── TESTO ──

# Forum Argomenti di discussione Studi di settore e I.S.A.  St Mera Prosecuzione

## cris

salve ho un forte dubbio:
sto compilando lo ST di una erede che in data 01.07.2006 ha deciso di continuare l'attività del de cuius, premetto che fino al 30.06.2006 si era costituita una comunione ereditaria:
1) per la comunione ereditaria ho applicato l'esclusione dagli ST e compilato L'ine 
2) per l'erede applico gli ST inserendo il codice 3 "mera prosecuzione" 
la mia domanda è (anche se può sembrare logica la risposta) i dati che inserisco tipo giornate di lavoro dipendenti e più importante i dati di bilancio, sono quelli che si riferiscono dal 01.07.2006 al 31.12.2006 vero?????

───
── MATERIALE ──

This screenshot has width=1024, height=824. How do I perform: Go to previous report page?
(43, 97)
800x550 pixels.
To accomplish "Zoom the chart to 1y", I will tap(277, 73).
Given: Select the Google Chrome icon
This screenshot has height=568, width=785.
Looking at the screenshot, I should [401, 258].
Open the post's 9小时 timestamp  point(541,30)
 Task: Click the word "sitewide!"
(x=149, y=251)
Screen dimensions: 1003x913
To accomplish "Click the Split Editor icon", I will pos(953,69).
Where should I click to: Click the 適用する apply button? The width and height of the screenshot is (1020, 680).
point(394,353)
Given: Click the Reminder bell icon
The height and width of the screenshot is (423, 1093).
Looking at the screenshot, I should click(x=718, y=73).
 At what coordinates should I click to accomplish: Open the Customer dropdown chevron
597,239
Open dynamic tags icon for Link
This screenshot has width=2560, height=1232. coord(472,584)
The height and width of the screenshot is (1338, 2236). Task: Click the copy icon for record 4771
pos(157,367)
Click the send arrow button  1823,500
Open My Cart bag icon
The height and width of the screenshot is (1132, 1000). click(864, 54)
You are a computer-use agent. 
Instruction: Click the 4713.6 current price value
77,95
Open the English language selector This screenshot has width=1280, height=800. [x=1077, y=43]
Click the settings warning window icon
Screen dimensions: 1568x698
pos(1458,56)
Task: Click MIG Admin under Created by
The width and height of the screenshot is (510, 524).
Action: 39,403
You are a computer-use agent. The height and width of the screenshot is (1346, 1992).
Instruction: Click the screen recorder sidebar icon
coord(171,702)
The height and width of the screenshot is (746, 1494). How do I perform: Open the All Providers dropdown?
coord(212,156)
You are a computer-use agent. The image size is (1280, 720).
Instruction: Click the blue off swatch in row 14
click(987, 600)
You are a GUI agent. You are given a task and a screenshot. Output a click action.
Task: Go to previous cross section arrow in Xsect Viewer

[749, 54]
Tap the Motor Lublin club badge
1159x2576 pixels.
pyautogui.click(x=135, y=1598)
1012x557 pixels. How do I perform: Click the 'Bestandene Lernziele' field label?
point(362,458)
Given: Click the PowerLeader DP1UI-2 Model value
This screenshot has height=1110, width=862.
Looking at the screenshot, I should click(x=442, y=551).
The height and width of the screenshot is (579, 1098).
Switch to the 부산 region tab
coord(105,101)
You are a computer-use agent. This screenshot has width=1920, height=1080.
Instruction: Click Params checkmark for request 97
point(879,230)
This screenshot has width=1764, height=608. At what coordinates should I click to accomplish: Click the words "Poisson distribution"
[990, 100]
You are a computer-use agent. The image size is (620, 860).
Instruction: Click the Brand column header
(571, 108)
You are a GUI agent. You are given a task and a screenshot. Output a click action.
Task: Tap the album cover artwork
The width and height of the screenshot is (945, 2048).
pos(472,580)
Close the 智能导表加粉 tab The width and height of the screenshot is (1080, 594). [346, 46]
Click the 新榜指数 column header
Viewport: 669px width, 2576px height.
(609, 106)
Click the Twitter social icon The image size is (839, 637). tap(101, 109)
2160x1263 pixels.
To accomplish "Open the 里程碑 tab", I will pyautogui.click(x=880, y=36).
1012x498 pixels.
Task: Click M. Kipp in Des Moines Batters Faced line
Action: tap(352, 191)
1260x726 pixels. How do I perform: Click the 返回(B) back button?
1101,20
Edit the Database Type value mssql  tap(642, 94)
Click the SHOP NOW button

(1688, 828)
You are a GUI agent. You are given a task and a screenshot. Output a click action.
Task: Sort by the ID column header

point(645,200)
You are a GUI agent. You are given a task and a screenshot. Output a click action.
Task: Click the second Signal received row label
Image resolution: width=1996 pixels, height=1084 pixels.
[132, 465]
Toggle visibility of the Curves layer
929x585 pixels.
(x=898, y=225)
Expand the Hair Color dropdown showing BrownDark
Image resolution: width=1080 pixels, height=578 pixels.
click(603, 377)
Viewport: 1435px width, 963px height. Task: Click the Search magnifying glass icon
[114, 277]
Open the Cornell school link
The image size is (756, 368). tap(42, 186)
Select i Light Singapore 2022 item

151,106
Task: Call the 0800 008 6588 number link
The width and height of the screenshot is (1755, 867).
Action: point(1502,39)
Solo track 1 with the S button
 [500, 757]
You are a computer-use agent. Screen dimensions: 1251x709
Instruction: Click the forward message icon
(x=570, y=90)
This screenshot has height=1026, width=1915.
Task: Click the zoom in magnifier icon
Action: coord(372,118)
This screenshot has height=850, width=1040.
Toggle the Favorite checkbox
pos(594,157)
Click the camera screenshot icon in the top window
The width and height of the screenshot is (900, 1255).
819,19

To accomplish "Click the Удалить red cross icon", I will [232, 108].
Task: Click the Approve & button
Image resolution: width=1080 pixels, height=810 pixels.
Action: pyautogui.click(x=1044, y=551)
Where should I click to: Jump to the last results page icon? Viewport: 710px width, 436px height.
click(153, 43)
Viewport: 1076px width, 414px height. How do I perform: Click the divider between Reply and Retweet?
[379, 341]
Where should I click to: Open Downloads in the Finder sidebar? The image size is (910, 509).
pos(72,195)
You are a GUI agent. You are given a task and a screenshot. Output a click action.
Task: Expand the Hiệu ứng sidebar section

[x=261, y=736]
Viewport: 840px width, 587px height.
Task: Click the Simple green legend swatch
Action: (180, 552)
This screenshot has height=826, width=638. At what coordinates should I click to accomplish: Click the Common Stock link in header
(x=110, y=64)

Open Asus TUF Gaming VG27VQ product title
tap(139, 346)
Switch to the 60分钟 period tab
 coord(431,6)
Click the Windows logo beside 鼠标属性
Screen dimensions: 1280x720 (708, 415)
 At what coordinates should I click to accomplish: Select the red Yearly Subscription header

───

* **CONSEGNE**:
**1)** Traduci in inglese questa frase del testo: "per l'erede applico gli ST inserendo il codice 3 "mera prosecuzione"".
**2)** Secondo il testo, fino a quale data si era costituita la comunione ereditaria?
**3)** Per favore, riassumi il testo in due frasi.
I record non servono per svolgere le consegne.

* **SOLUZIONI SVOLTE**:
**1)** For the heir, I apply the ST by entering code 3, "mere continuation."

**2)** Fino al 30.06.2006.

**3)** L'autore sta compilando lo ST di un'erede che il 01.07.2006 ha deciso di continuare l'attività del de cuius, dopo una comunione ereditaria costituita fino al 30.06.2006. Chiede se i dati da inserire, come le giornate di lavoro dei dipendenti e soprattutto i dati di bilancio, siano quelli riferiti al periodo dal 01.07.2006 al 31.12.2006.